Changing stroke rehab and research worldwide now.Time is Brain! trillions and trillions of neurons that DIE each day because there are NO effective hyperacute therapies besides tPA(only 12% effective). I have 523 posts on hyperacute therapy, enough for researchers to spend decades proving them out. These are my personal ideas and blog on stroke rehabilitation and stroke research. Do not attempt any of these without checking with your medical provider. Unless you join me in agitating, when you need these therapies they won't be there.

What this blog is for:

My blog is not to help survivors recover, it is to have the 10 million yearly stroke survivors light fires underneath their doctors, stroke hospitals and stroke researchers to get stroke solved. 100% recovery. The stroke medical world is completely failing at that goal, they don't even have it as a goal. Shortly after getting out of the hospital and getting NO information on the process or protocols of stroke rehabilitation and recovery I started searching on the internet and found that no other survivor received useful information. This is an attempt to cover all stroke rehabilitation information that should be readily available to survivors so they can talk with informed knowledge to their medical staff. It lays out what needs to be done to get stroke survivors closer to 100% recovery. It's quite disgusting that this information is not available from every stroke association and doctors group.

Friday, July 5, 2024

Reteplase Bests Alteplase for Early Reperfusion in Acute Ischaemic Stroke

 Can't tell if this is good enough from what's being reported in this abstract.

Reteplase Bests Alteplase for Early Reperfusion in Acute Ischaemic Stroke

By Gabrielle Mostello

Reteplase is more likely than alteplase to result in an excellent functional outcome in patients with acute ischaemic stroke(Excellent is 100% recovery, did it do that?), according to a study published in The New England Journal of Medicine.

Alteplase is currently the standard agent used in early reperfusion therapy; however, since demand has increased significantly, alternative thrombolytic agents are needed.

For the current study, Shuya Li, MD, Beijing Tiantan Hospital, Beijing, China, and colleagues randomised patients with ischaemic stroke within 4.5 hours after symptom onset 1:1 to receive a bolus of intravenous reteplase 18 mg followed 30 minutes later by a second bolus of 18 mg (n = 707) or intravenous alteplase at 0.9 mg/kg of body weight up to a maximum dose of 90 mg (n = 705).

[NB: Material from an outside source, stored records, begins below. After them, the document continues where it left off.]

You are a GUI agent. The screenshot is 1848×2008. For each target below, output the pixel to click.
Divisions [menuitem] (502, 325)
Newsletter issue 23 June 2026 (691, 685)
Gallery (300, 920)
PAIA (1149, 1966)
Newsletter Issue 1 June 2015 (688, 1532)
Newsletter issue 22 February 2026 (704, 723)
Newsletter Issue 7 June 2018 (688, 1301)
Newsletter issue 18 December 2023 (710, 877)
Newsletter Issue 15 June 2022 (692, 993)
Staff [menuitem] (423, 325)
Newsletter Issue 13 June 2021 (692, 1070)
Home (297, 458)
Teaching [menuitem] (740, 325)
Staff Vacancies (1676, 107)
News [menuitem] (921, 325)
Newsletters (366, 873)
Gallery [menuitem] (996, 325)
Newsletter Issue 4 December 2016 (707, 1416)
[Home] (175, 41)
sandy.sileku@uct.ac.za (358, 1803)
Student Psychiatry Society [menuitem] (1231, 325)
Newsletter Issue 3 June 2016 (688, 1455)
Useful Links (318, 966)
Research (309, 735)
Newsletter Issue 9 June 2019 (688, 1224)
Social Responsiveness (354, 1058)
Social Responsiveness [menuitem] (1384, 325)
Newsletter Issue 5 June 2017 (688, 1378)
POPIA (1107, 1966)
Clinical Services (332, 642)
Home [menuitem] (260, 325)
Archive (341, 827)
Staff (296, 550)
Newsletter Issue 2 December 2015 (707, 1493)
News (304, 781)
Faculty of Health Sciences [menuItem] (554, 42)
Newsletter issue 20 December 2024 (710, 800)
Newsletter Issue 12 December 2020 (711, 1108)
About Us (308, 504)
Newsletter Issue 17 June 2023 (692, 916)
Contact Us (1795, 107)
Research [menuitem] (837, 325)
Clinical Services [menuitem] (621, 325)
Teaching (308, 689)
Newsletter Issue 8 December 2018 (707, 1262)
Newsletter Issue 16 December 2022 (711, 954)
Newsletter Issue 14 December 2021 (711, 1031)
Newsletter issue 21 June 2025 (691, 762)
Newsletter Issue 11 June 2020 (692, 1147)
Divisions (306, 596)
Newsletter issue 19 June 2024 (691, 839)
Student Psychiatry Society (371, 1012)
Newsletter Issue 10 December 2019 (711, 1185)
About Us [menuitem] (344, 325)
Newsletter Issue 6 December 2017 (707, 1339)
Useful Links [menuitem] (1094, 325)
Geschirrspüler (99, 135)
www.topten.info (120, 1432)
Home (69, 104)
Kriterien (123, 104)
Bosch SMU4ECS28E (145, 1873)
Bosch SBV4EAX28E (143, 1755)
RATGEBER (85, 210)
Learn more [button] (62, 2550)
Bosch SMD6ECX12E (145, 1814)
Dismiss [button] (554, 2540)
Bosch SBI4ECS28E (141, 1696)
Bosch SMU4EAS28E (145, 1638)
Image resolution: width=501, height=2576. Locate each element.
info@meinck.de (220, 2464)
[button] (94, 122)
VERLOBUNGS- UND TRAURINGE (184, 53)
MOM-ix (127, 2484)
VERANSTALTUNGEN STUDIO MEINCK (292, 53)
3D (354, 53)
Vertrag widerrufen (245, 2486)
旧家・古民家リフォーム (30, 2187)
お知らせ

The researchers found that 79.5% of patients who received reteplase had an excellent functional outcome(Excellent is 100% recovery, did it do that?) compared with 70.4% of those who received alteplase (risk ratio [RR] = 1.13; 95% confidence interval [CI], 1.05-1.21; P < .001 for noninferiority and P = .002 for superiority).

Within 36 hours of disease onset, the incidence of symptomatic intracranial haemorrhage was similar between the 2 groups, occurring in 2.4% of patients in the reteplase group and 2% of those in the alteplase group (RR = 1.21; 95% CI, 0.54-2.75).

At 90 days, the incidence of any intracranial haemorrhage was higher with reteplase than with alteplase (7.7% vs 4.9%; RR = 1.59; 95% CI, 1.00-2.51), as was the incidence of adverse events (91.6% vs 82.4%; RR = 1.11; 95% CI, 1.03-1.20).

The researchers acknowledged several limitations to the study, including its open-label design, enrollment limited to Chinese adults, and under-representation of women. Furthermore, patients aged ≥80 years and patients eligible for thrombectomy were excluded.

“In patients with acute ischaemic stroke who were eligible for intravenous thrombolysis within 4.5 hours after the onset of symptoms, reteplase [is] more likely to result in an excellent functional outcome than alteplase,” the researchers concluded.